Visual Arts
Brooklyn Bridge PASSAGE TO A NEW ERA
Few people know that New York’s hardest winters occurred in the nineteenth century. The New Yorkers who lived at that time frequently woke up to find the East River frozen over. And – after the wonder and amazement had subsided – all that remained was total confusion because only ferries linked New York and Brooklyn. It may have been for this reason that it was decided to build the Brooklyn Bridge, one of the greatest engineering feats accomplished up to that time.
John A. Roebling, an engineer of German origin and an expert in the design of suspension bridges, was the creative force behind the bridge. Generally, a suspension bridge is a type of bridge in which the deck, which supports the load on the bridge, is hung from vertically-suspended cables. The cables of the Brooklyn Bridge were the first to be made of steel.
The plans were met with scepticism. There were no precedents for such an undertaking and the bridge’s enormous dimensions led to the belief that it would never be completed. Once the uncertainties had been overcome, however, work was begun in 1869.
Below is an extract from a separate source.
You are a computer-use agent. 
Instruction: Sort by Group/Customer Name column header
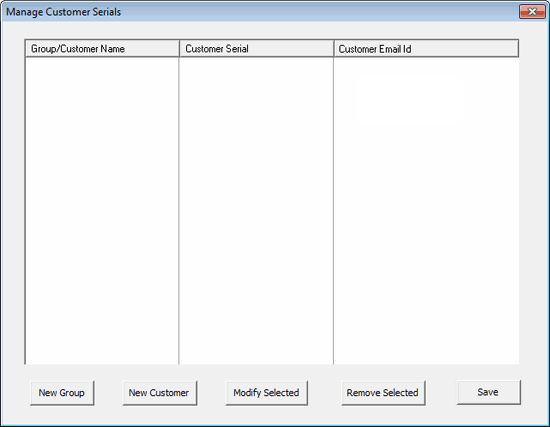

It was beset with problems from the beginning. Roebling died just a few months after work got under way, and his son, Washington Roebling, who took over the management of the project, was also bedridden by illness for the remaining 11 years of work. His wife, Emily Warren Roebling, took his place in turn and thereby became famous as the woman who brought the construction of the Brooklyn Bridge to its conclusion.
After its inauguration in 1883, the bridge became the first land-link between New York and Brooklyn. At 1825 metres long, it was the longest suspension bridge in the world, while its twin 85-metre-high neo-gothic granite towers made it the tallest structure in New York at that time.
Tragedy struck once more shortly after its opening, however, when a woman got her heel stuck in the surface in the pedestrian area and her screams led others to believe the bridge was on the point of collapse: panic followed, and twelve people were crushed to death in the ensuing stampede.
The incident provoked serious concerns regarding the bridge’s solidity, but a year later, after a memorable advertising campaign, P.T. Barnum, the inventor of the modern circus, crossed the bridge with his legendary elephant Jumbo and twenty others, and from then on nobody worried about the bridge’s safety any more.
Nowadays the bridge is crossed by about 120,000 vehicles and 4,000 pedestrians each day, and is one of New York’s most striking and iconic landmarks of New York.